◆ EXTRAIT FOURNI
┄┄┄┄┄┄┄┄┄┄┄┄┄┄┄┄┄┄┄┄

Mais bizarrement, ce film ne tient pas toutes ses promesses. Trop conceptuel, trop expérimental peut-être. Ce film, le moins Jinglesque est aussi son moins bon ! ! ! Summer Holyday a carrément remis en question mon approche de ses films précédents…C'est à se demander si les rares choses intéressantes dans ses précédents films, n'était pas dûes au Jingle Ma Stylz, puisque quand on l'enlève comme ici il ne reste plus grand chose ; j'avoue, j'ai regardé Summer Holyday en accélérant certaines scènes et même comme ça, ça a été un calvaire. Au moins, Tokyo Raiders, avec une bande de cinéphiles pervers on se marre, mais là…AAHHHHHHHHH ! ! ! Qu'on ne m'en veuille pas cette blague était surtout destinée à remonter le moral des amateurs de films HK, que l'année 2000 a réellement dû achever -on verra bien si celle en cours sera plus riche…

PS : Allez sans rancune, Jingle…Je m'en veux de t'avoir fait croire un instant que tu étais bon. Mais ne désespère pas, il y au moins deux raisons pour lesquelles tous les fans de ciné HK te doivent le respect : 1) tu as quand même été le chef opérateur de Fong Sai Yuk et de Viva Erotica ; 2) tu es le SEUL réalisateur chinois dont le nom est accepté par Word 98.

┄┄┄┄┄┄┄┄┄┄┄┄┄┄┄┄┄┄┄┄

◆ EXERCICES
• a. Résumez sous forme de liste le paragraphe de l'extrait qui commence par « PS : Allez sans rancune », sans perdre ses faits principaux.
• b. Recopiez le passage de l'extrait qui commence par les mots « PS : Allez sans » et s'arrête après « par Word 98. », en substituant « Word 2000 » à « Word 98 ».
• c. Répondez brièvement à ces questions sur l'extrait :
(i) Quel film l'auteur a-t-il regardé en accélérant certaines scènes ?
(ii) Quelle année a réellement dû achever les amateurs de films HK, selon l'auteur ?
(iii) De quels films Jingle a-t-il été le chef opérateur ?

◆ DONNÉES FOURNIES
┄┄┄┄┄┄┄┄┄┄┄┄┄┄┄┄┄┄┄┄

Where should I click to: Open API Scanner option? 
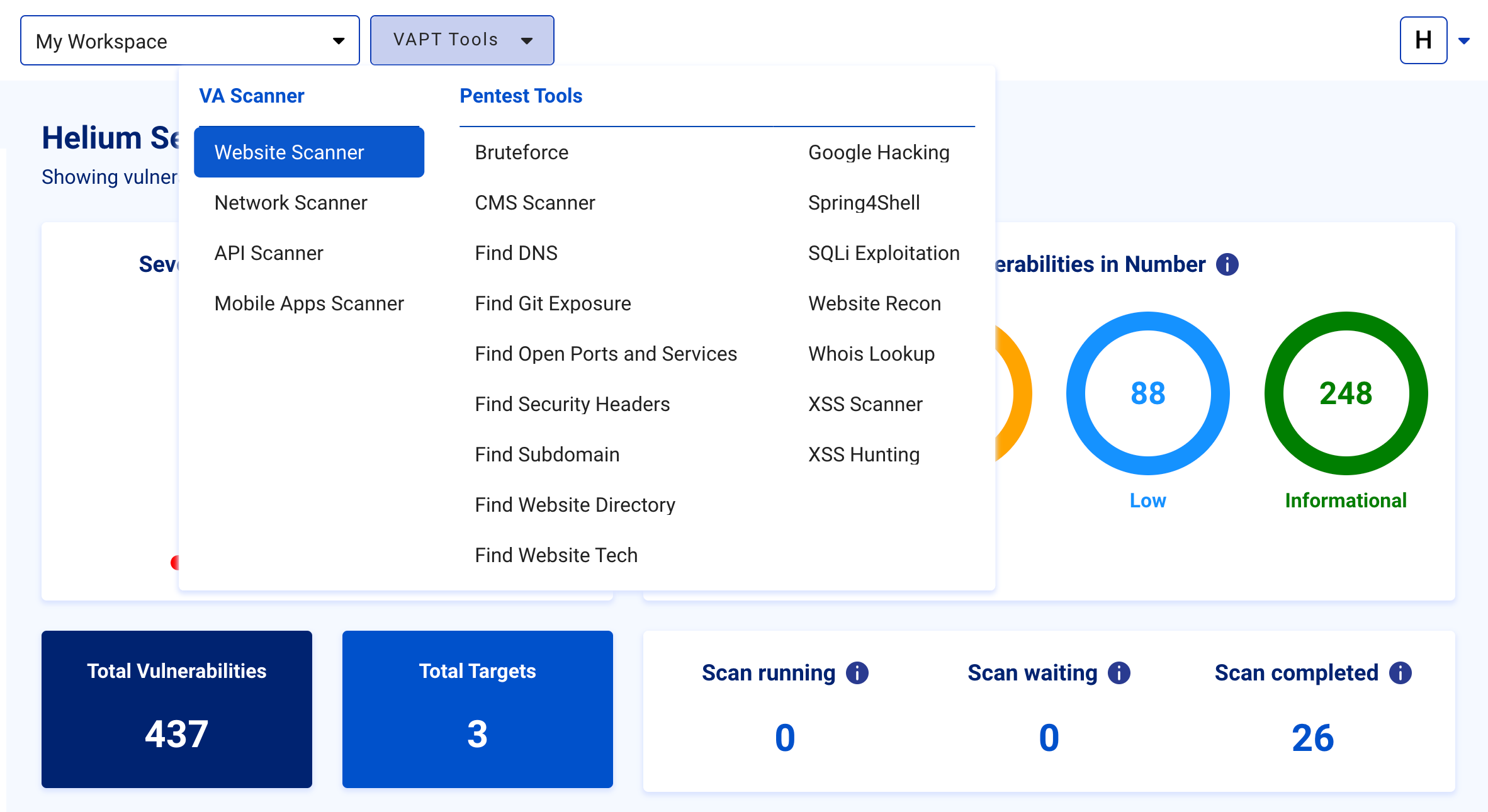pyautogui.click(x=268, y=253)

┄┄┄┄┄┄┄┄┄┄┄┄┄┄┄┄┄┄┄┄

◆ CORRIGÉS
• a.
- L'auteur s'adresse à Jingle sans rancune et regrette de lui avoir fait croire un instant qu'il était bon.
- Les fans de cinéma HK lui doivent le respect pour au moins deux raisons :
  1) il a été chef opérateur de Fong Sai Yuk et de Viva Erotica ;
  2) il est le seul réalisateur chinois dont le nom est accepté par Word 98.

• b.
PS : Allez sans rancune, Jingle…Je m'en veux de t'avoir fait croire un instant que tu étais bon. Mais ne désespère pas, il y au moins deux raisons pour lesquelles tous les fans de ciné HK te doivent le respect : 1) tu as quand même été le chef opérateur de Fong Sai Yuk et de Viva Erotica ; 2) tu es le SEUL réalisateur chinois dont le nom est accepté par Word 2000.

• c.
(i) Summer Holyday.
(ii) L'année 2000.
(iii) Fong Sai Yuk et Viva Erotica.